(Beginning of SUPPLIED ENTRIES)
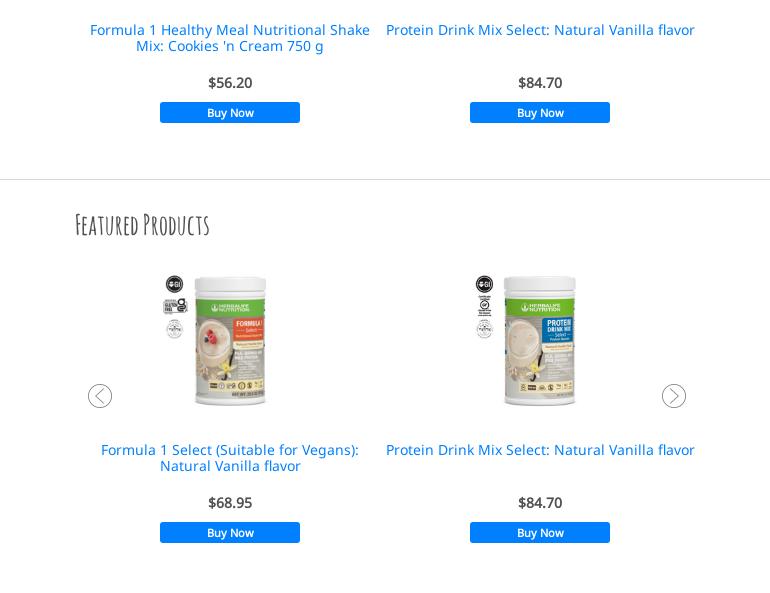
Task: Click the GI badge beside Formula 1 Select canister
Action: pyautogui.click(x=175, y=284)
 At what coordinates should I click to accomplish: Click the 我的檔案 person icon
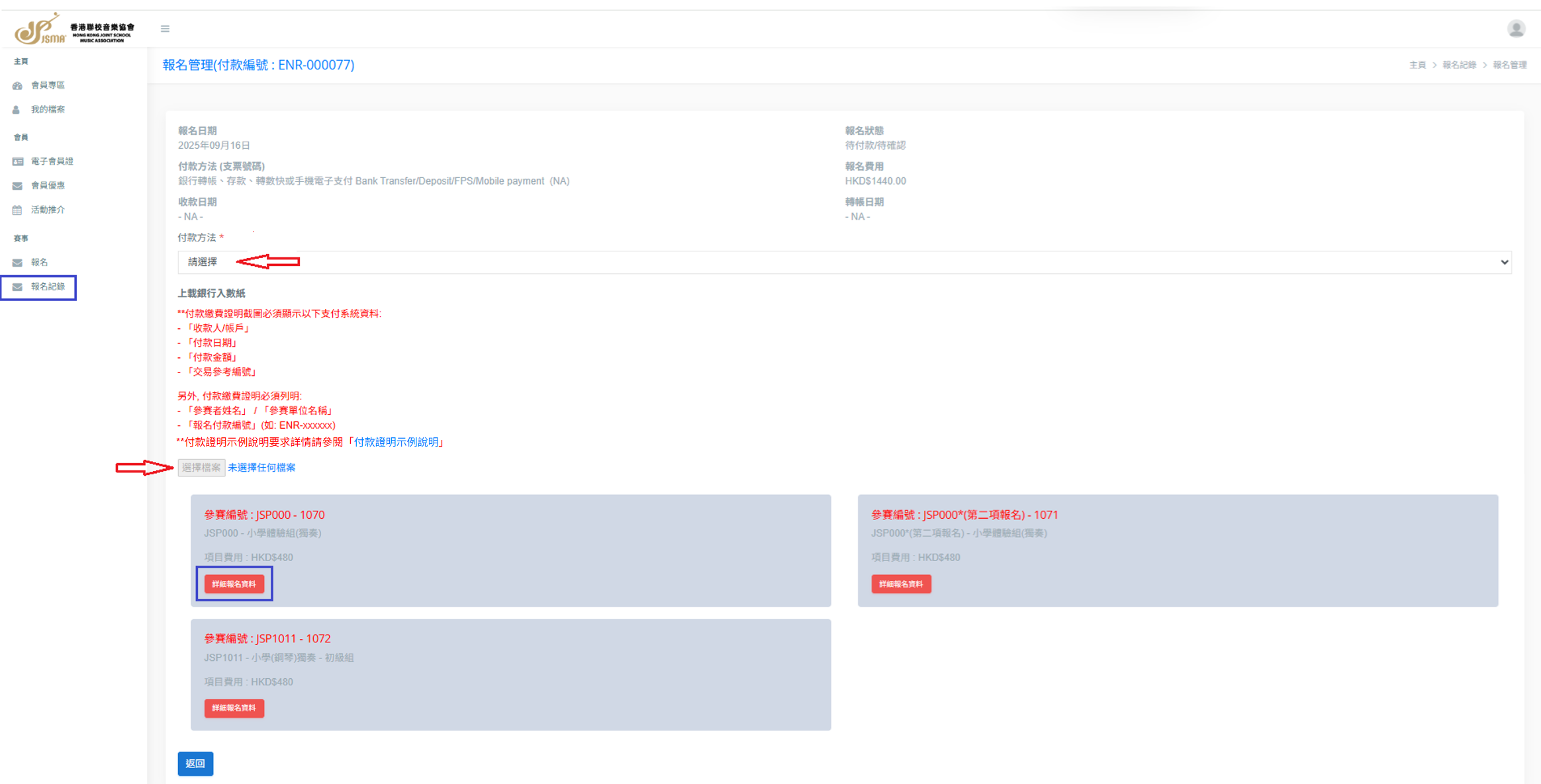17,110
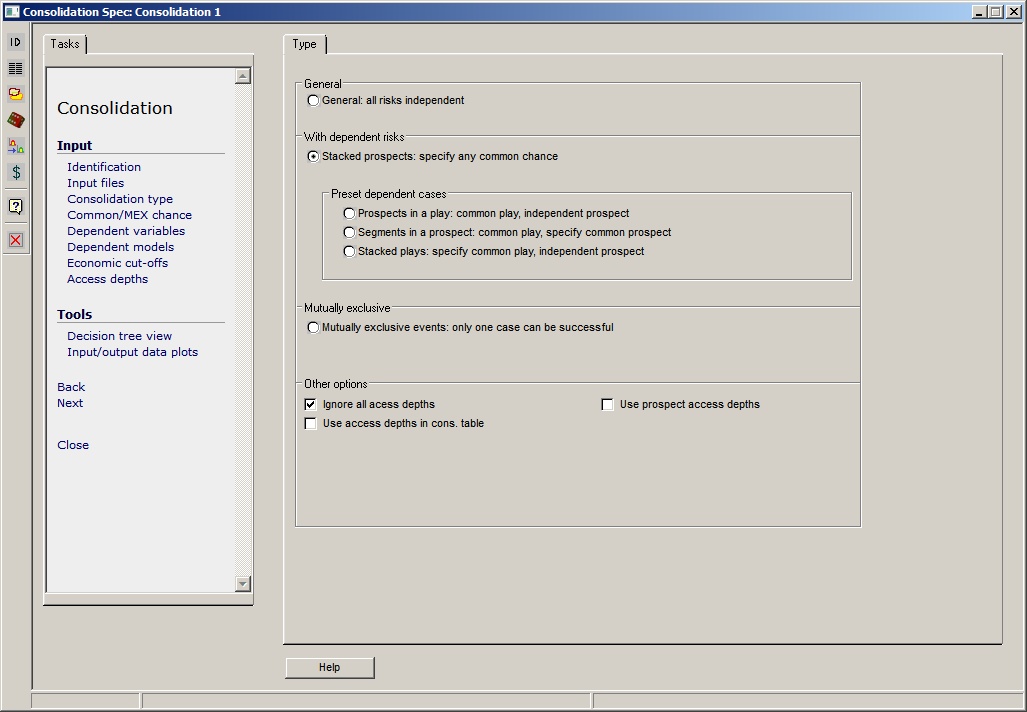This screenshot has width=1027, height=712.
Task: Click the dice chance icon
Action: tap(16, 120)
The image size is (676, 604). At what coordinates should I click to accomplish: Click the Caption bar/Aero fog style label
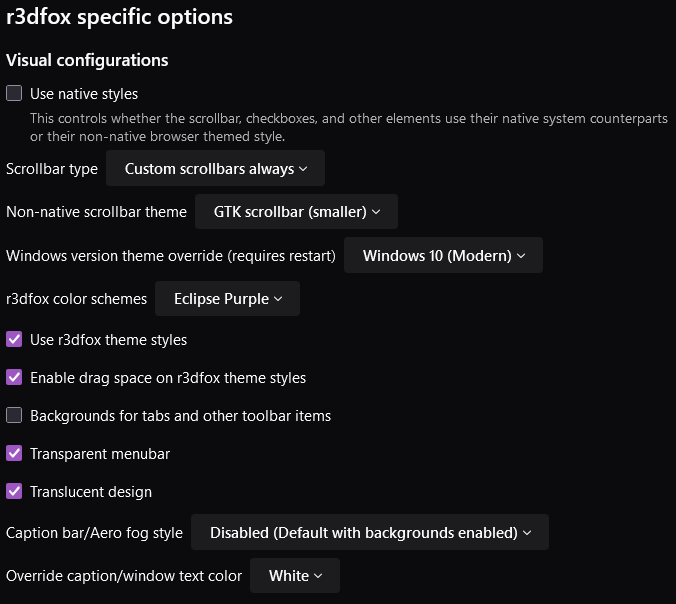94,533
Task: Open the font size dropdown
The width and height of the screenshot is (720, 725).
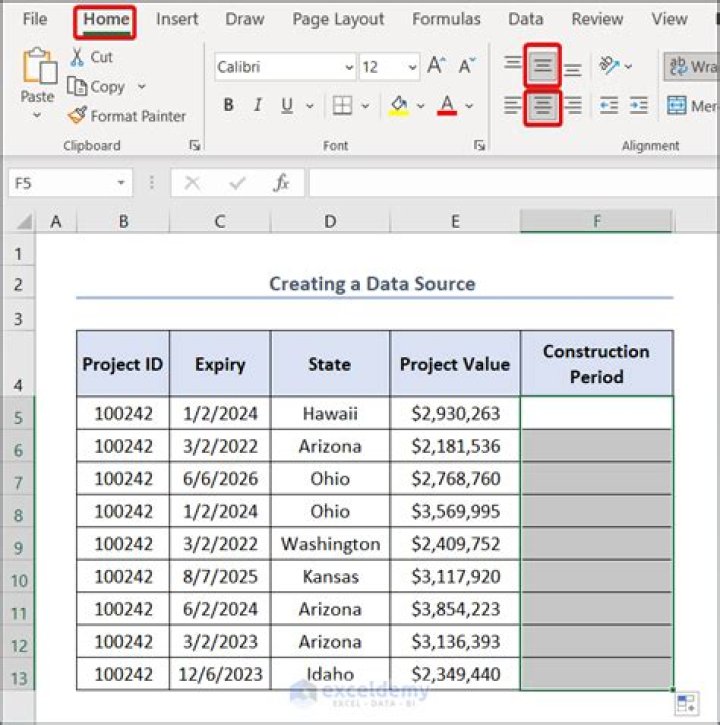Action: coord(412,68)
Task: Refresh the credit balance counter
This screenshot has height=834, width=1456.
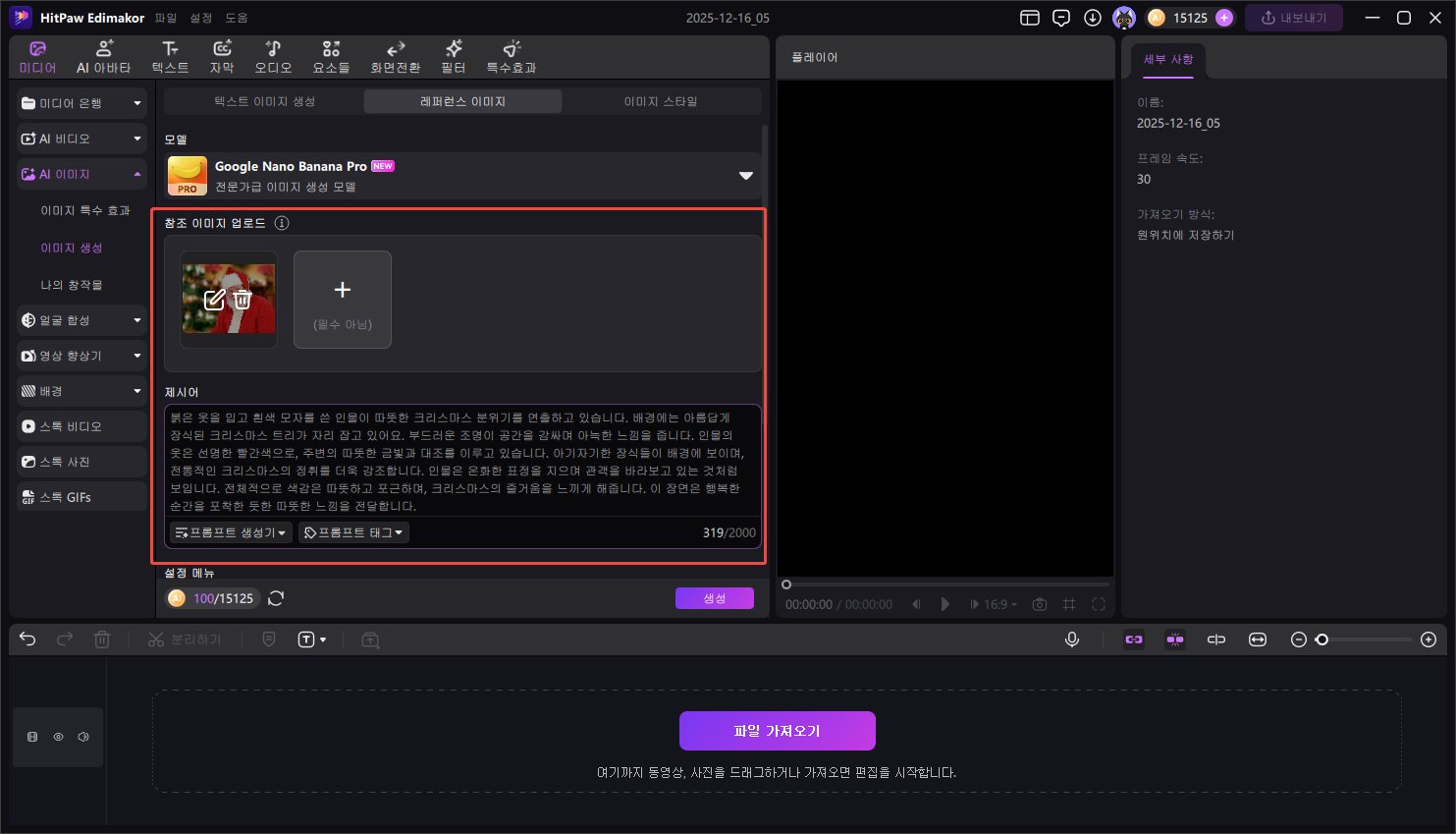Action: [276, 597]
(End of SUPPLIED ENTRIES)
● **EXERCISE DETAILS**:
Write out again only the lines from the line that contains "The image size" through the last line of the records, both ends included, without any of the pictures.

● **RESPONSE AREA**:
The image size is (676, 604). At what coordinates should I click to accomplish: Click the Caption bar/Aero fog style label
94,533
Task: Open the font size dropdown
The width and height of the screenshot is (720, 725).
Action: coord(412,68)
Task: Refresh the credit balance counter
This screenshot has height=834, width=1456.
Action: [276, 597]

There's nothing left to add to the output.